現在、有限会社ってのは会社法の改正により作れなくなっている。ノーツの設立は2001年…(UNISONAS)。2006年の法改正で有限会社が設立できなくなって、当時の有限会社は特例有限会社として機能を存置している。となると、代表作「月姫」で知られるゲーム会社ノーツも特例有限会社だ(厳密に言えば法改正を受けて株式会社に転化してもよかったがそうはしなかった)。

法改正後も特例有限会社は有限会社と名乗っていいので、現状のノーツは有限会社ということを標榜して全く問題ない。では、なぜノーツは有限会社なのだろうか?それは有限会社の設立要件から考えられるメリットを考えればよくわかる。

☆有限会社の設立要件(現在は設立不可)

・資本金300万円以上

・社員数50人以下

・役員:任期無制限

・決算公告:義務なし

つまり当時、有限会社は株式会社の設立要件と比べて設立しやすかった。ただし、今後の競争性のある会社環境を構築し、会社のガバナンス(企業統治)の高さを担保するためにこの会社法の改正は施行されたらしい(法務省)。その結果、既存の有限会社は特例有限会社として存置されることになった。

一方で新設が認められなくなった有限会社は、依然として小回りが利くというメリットがある(ゆえに特例有限会社となった会社はシステムを上手く利用すれば希少性があると主張する法関係者もいるようだ)。無論、市場からの資金調達は株式会社と比べれば、はるかに難しい。

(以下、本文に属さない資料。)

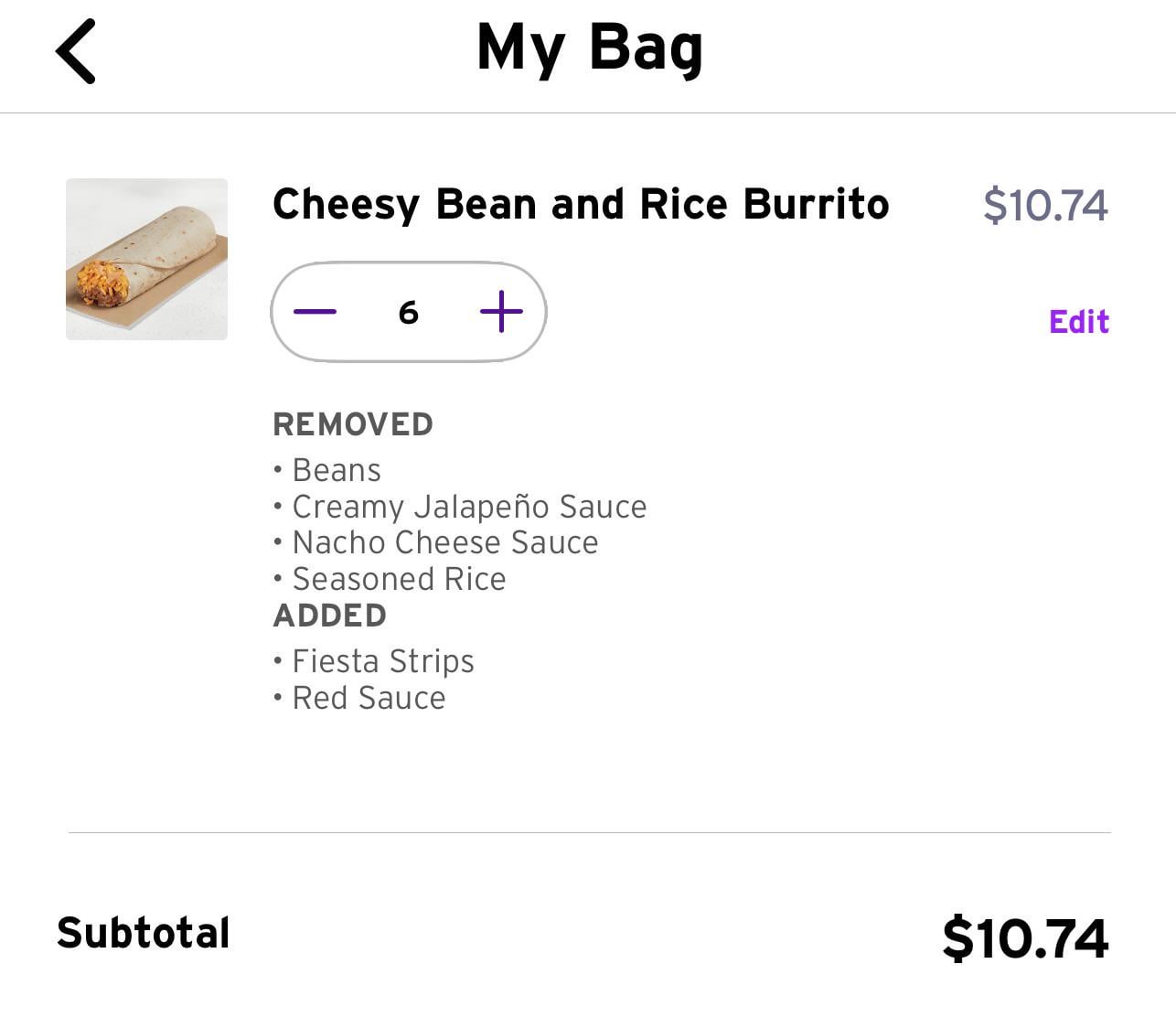Tap the back arrow icon

click(x=76, y=52)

ノーツの場合はソフトウェア会社であることが有利に働いていると思われる。というのも、ソフトウェア開発は資本金がいらない。既存のフリーやオープンな開発プラットフォームになぞってPCベースで作業すればいいので、資本金がほとんどかからないのだ。本業の売り上げだけでやっていこう!というのであれば、ノーツも有限会社のままを名乗ったほうが都合が良い。

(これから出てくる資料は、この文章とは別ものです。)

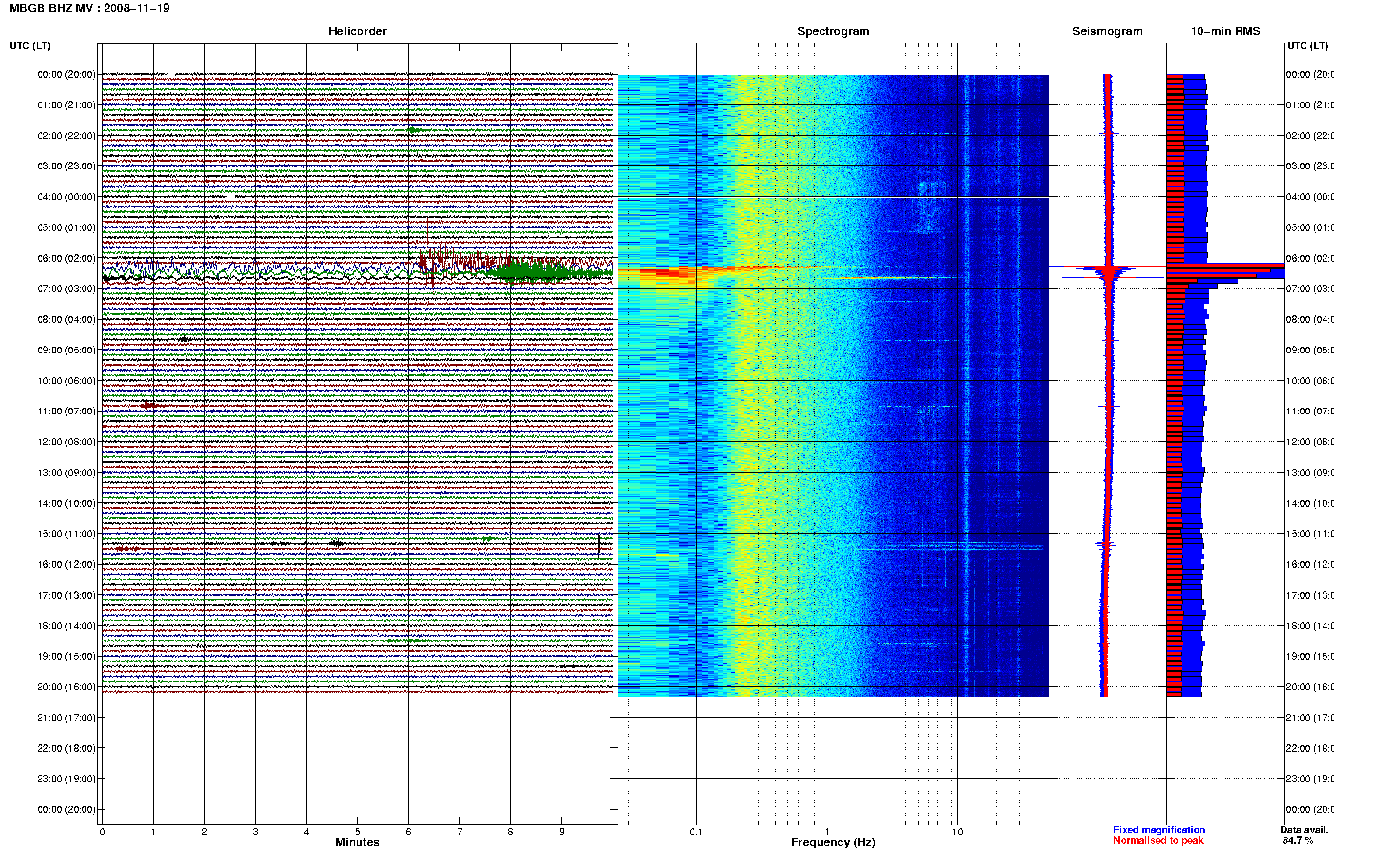Click the 'Fixed magnification' legend text
Viewport: 1389px width, 868px height.
[x=1159, y=830]
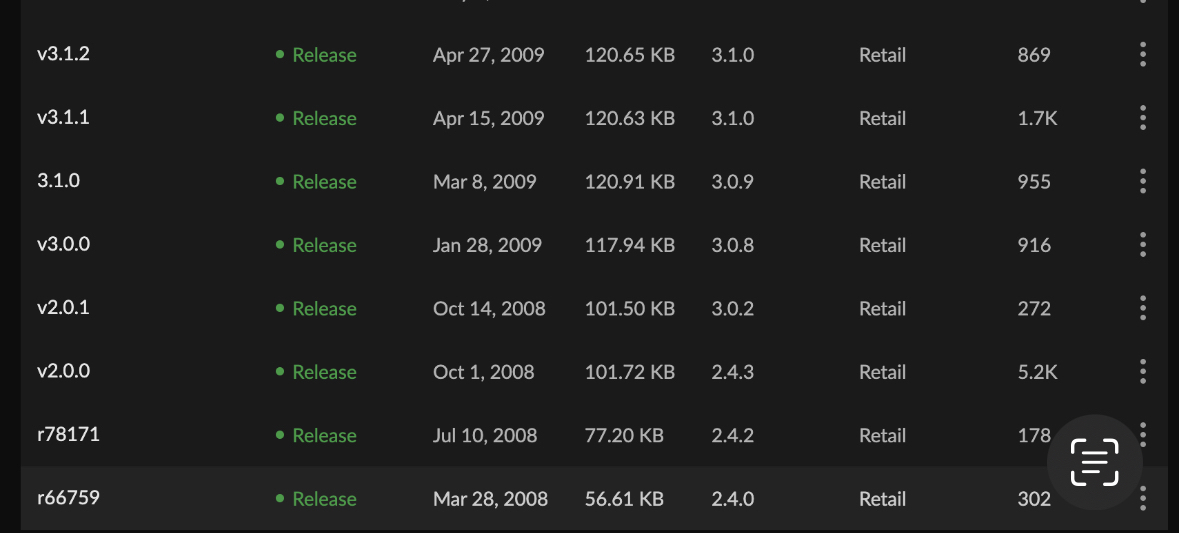The image size is (1179, 533).
Task: Open the v2.0.0 file entry
Action: pyautogui.click(x=63, y=372)
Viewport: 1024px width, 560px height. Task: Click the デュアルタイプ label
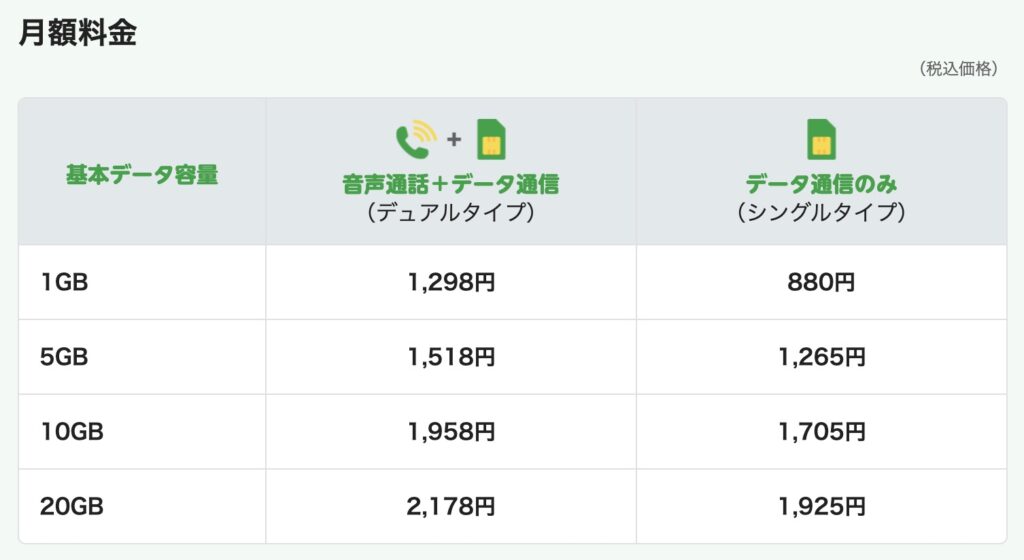450,213
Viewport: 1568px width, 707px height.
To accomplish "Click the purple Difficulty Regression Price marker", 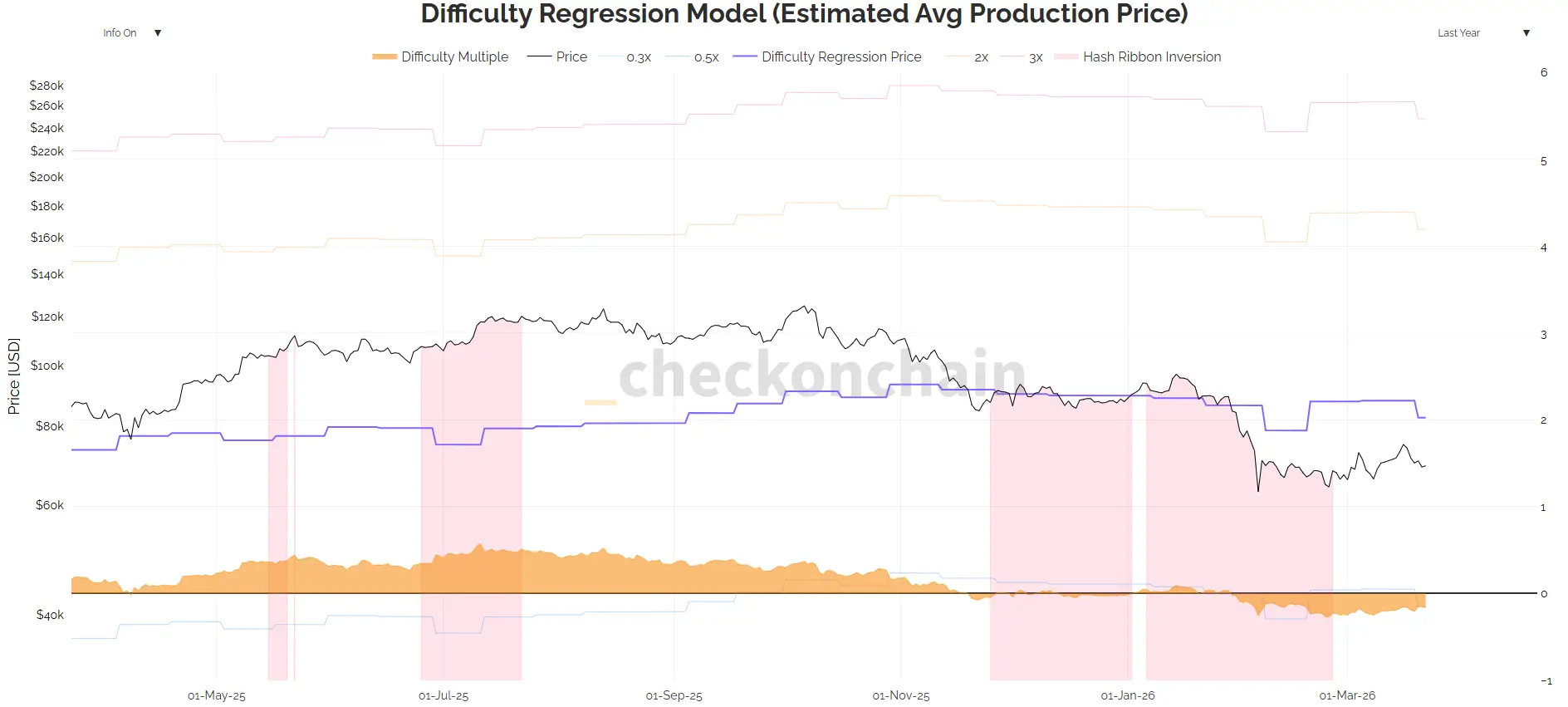I will pyautogui.click(x=745, y=56).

また、有限会社ならば社長のトップダウン方針の下、家族経営のような環境を維持できるという理由もある。異動や転勤といった社員に負担をかけることもほとんどない。小さいからこそできる会社経営もあるわけだ。ノーツが有限会社のままであることのメリットはこのように単純で、これに尽きるといえるだろう。

反面、ノーツに新卒で就職するなどといったことはほぼほぼ不可能な話ではないだろうか?もし彼らが就職希望者を会社で受け入れるとすれば、それはその時点においてその希望者は既に独立してかなりの財産を築く力量の持った”実力者”であるはずだろう。つまり、ノーツで新卒を受け入れるという事は例外中の例外であると思われる。ソフトバンクや日本電産とは違うベクトルで会社を”運営”しているのだ。